The operation deployed a bespoke external abrasive cutting tool—designed, built, and tested in the UK, to meet the growing demand for safe, cost-effective offshore wind maintenance and decommissioning solutions. The abrasive water jet system severed the full diameter of the monopile in a single, precision-controlled cut, enabling safe recovery to the deck of the vessel.
This project addressed a unique, complex challenge—correcting installation issues in turbine foundations. But, as offshore wind markets mature around the world, operators are increasingly faced with the need to decommission or remediate assets. Over the longer term, as the global fleet of projects expands and reaches the end of life, this capability provides a safe and efficient solution, which minimizes disruption to the surrounding marine environment.
Mark Stephen, Product Line Director, Decommissioning, CFE and Subsea Tooling at James Fisher, said: “This world-first achievement demonstrates what is possible when engineering expertise and innovation are applied to the evolving needs of offshore wind.
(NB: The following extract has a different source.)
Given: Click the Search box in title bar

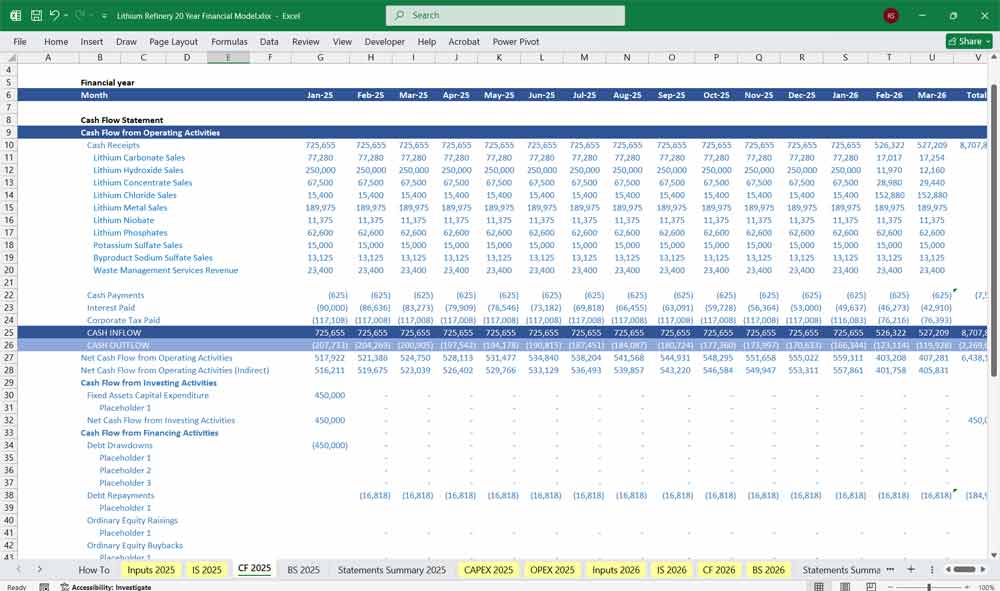Looking at the screenshot, I should [504, 14].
By developing a new tool and approach, we’ve shown that large-scale decommissioning can be done safely, efficiently, and with the environment at the forefront of mind.”
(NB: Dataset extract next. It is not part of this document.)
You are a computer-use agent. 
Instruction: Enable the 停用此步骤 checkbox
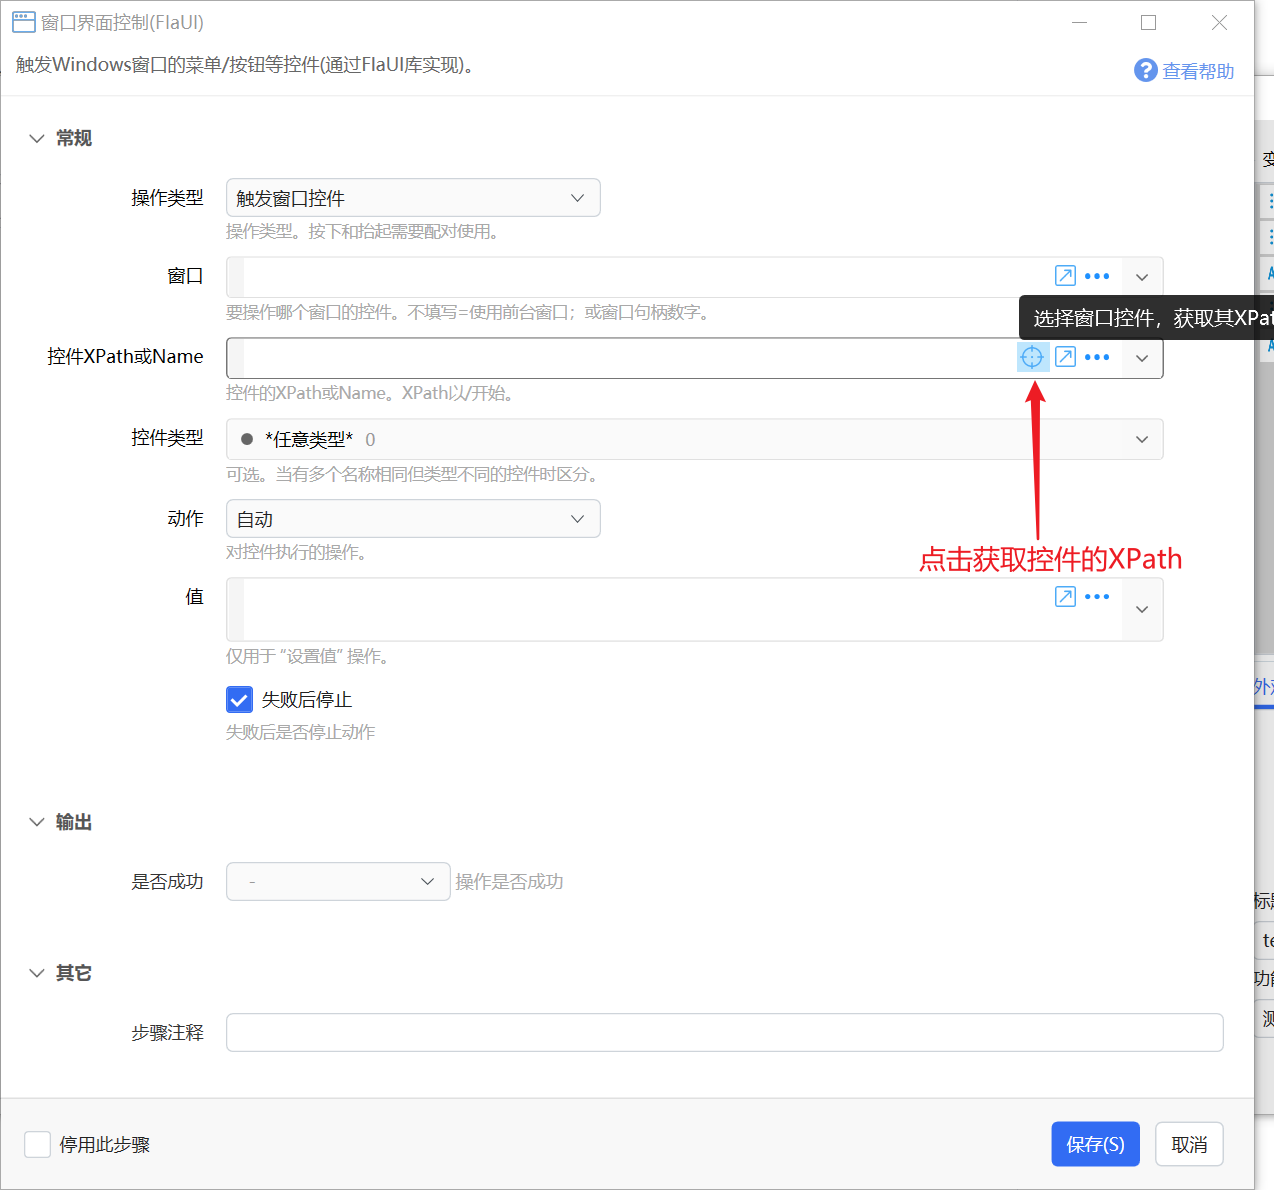pos(37,1144)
Neil Sims, Head of Energy at James Fisher, added: “This project shows the difference that true engineering ingenuity can make when the industry faces unexpected or unprecedented challenges. Offshore wind is growing rapidly worldwide, and with that growth comes the responsibility to manage assets safely and sustainably throughout their lifecycle. By developing and proving this capability now, we’re helping our customers prepare for both today’s complex challenges and tomorrow’s large-scale decommissioning needs.”
This breakthrough capability expands James Fisher’s global energy services portfolio and 50-year track record, enhancing its technical expertise in asset decommissioning, seabed clearance, controlled flow excavation, cutting and recovery operations, and well plug and abandonment.